Portuguese Kale Soup - PCOS-Friendly Recipe

Portuguese Kale Soup
Prep: 15 min
Cook: 20 min
Servings: 4
Soup

Nutrition per Serving

286 Calories
8.74g Protein
51.46g Carbs
5.88g Fat
A traditional Portuguese soup which can be made as hearty as desired.

Ingredients

  • 2 tsps olive oil
  • 1/2 chorizo sausage, chopped
  • 1 tsp salt
  • 4 cups kale, thinly sliced
  • 1 medium onion, chopped
  • 5 medium potatoes, peeled, cubed
  • 7 cups water

Instructions

  1. Bring salted water to a boil. Add potato and onions to water.
  2. Using an immersion blender, puree the boiled potatoes and onions (remove some water if a thicker broth is desired, or for a thinner broth add more water).
  3. Add kale leaves into soup.
  4. Saute chorizo in olive oil. When lightly browned, add the chorizo and the drippings into the soup.
  5. Serve hot.

How This Recipe Supports PCOS Management

Understanding the nutritional profile of what you eat is a powerful step in managing PCOS. Here is how the key ingredients in this Portuguese Kale Soup contribute to your health goals:

  • Kale: Contains antioxidants that help combat oxidative stress associated with PCOS
  • Olive oil: Anti-inflammatory properties make it especially beneficial for PCOS
  • Onion: Support cardiovascular health and blood sugar regulation

PCOS Diet Principles in This Recipe

The PCOS diet focuses on three core principles: reducing inflammation, managing insulin resistance, and supporting hormonal balance. Every recipe in our collection is evaluated against these principles. This recipe excels in providing healthy monounsaturated and polyunsaturated fats that support cell membrane health and hormone synthesis, and nutrient-dense vegetables that provide essential vitamins and minerals for metabolic health. As part of a balanced PCOS meal plan, we recommend pairing recipes like this with a variety of nutrient-dense foods throughout the week to ensure you are meeting all your micronutrient needs.

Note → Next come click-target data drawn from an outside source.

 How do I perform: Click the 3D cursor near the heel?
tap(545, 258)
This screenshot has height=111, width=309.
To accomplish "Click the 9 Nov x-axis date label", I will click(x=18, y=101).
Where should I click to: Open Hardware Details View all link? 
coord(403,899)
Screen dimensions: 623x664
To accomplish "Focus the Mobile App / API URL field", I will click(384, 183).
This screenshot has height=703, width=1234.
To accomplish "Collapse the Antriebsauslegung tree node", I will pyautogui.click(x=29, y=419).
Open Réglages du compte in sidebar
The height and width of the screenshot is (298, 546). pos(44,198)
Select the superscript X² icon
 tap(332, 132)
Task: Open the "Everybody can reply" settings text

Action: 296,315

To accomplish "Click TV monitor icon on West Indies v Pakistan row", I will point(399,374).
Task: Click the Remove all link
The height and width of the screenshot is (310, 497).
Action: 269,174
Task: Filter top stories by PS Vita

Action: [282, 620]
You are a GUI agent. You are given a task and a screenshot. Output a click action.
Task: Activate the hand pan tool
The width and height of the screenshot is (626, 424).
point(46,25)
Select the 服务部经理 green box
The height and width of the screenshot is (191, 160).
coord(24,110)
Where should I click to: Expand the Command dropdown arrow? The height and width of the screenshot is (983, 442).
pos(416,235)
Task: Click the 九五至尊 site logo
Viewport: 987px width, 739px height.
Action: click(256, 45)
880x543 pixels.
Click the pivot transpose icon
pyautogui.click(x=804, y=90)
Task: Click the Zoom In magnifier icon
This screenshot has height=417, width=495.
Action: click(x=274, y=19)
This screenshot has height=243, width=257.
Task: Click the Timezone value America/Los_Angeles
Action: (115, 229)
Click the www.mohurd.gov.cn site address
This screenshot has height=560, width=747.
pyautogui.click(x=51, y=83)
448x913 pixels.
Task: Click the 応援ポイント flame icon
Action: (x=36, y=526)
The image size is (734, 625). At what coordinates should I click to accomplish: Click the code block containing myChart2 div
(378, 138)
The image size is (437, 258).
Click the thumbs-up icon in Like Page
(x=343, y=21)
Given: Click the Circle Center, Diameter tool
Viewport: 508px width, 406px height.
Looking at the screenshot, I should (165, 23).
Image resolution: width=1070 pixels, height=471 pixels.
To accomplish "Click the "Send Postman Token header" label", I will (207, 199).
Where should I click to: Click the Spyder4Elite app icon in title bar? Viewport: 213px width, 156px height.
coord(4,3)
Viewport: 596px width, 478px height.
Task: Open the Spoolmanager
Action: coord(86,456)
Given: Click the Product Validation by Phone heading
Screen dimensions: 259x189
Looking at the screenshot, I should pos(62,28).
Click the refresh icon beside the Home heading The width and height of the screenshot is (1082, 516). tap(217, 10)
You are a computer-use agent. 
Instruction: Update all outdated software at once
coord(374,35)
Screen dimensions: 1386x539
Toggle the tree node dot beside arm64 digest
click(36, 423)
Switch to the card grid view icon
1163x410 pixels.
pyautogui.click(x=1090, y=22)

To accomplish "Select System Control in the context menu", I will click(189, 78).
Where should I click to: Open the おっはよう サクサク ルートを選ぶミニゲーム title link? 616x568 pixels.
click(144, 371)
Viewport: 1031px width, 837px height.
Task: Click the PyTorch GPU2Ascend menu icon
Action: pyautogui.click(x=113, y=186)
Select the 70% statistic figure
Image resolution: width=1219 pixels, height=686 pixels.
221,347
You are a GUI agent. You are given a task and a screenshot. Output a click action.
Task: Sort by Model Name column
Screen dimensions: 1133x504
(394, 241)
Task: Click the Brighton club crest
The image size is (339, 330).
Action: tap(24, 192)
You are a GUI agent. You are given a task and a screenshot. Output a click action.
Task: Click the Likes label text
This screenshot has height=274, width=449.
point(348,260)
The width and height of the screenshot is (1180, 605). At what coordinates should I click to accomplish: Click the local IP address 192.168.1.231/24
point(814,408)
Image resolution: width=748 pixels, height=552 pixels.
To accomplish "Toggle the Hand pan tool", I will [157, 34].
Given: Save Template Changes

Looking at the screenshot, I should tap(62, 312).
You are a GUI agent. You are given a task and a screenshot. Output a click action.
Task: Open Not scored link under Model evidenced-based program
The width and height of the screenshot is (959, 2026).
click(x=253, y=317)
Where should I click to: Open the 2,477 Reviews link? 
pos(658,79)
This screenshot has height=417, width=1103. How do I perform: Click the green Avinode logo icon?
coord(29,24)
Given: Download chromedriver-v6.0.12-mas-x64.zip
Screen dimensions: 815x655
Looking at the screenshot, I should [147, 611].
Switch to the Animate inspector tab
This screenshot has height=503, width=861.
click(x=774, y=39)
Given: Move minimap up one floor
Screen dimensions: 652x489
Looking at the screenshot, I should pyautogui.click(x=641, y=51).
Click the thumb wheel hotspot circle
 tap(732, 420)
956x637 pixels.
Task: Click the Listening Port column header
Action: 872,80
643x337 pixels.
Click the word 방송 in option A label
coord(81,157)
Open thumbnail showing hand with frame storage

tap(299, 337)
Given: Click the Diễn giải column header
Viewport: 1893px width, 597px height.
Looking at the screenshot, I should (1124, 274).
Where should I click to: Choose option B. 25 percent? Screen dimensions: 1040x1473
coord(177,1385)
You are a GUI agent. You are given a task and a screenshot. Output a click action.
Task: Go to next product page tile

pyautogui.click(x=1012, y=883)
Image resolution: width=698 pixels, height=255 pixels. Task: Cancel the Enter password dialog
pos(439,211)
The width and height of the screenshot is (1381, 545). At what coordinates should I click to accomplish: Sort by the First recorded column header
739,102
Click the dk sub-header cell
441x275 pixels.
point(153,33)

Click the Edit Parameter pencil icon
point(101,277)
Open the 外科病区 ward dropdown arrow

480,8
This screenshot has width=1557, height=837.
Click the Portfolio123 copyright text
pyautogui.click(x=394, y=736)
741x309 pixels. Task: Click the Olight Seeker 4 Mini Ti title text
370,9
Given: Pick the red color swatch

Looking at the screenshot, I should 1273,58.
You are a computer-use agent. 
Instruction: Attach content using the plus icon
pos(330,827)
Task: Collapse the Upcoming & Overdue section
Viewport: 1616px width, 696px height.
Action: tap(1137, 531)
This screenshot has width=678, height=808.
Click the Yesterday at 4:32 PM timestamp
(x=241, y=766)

Meal Prep Tip: This Portuguese Kale Soup can be prepared ahead and stored in an airtight container in the refrigerator for up to 3 days. Meal prepping is one of the most effective strategies for sticking to a PCOS-friendly diet, as it removes the temptation to reach for processed convenience foods when time is short.

PCOS-Friendly Foods in This Recipe

This recipe contains the following foods that may benefit PCOS management: Kale.

Kale is an excellent source of calcium, which has an important role in egg maturation and follicle development in the ovaries.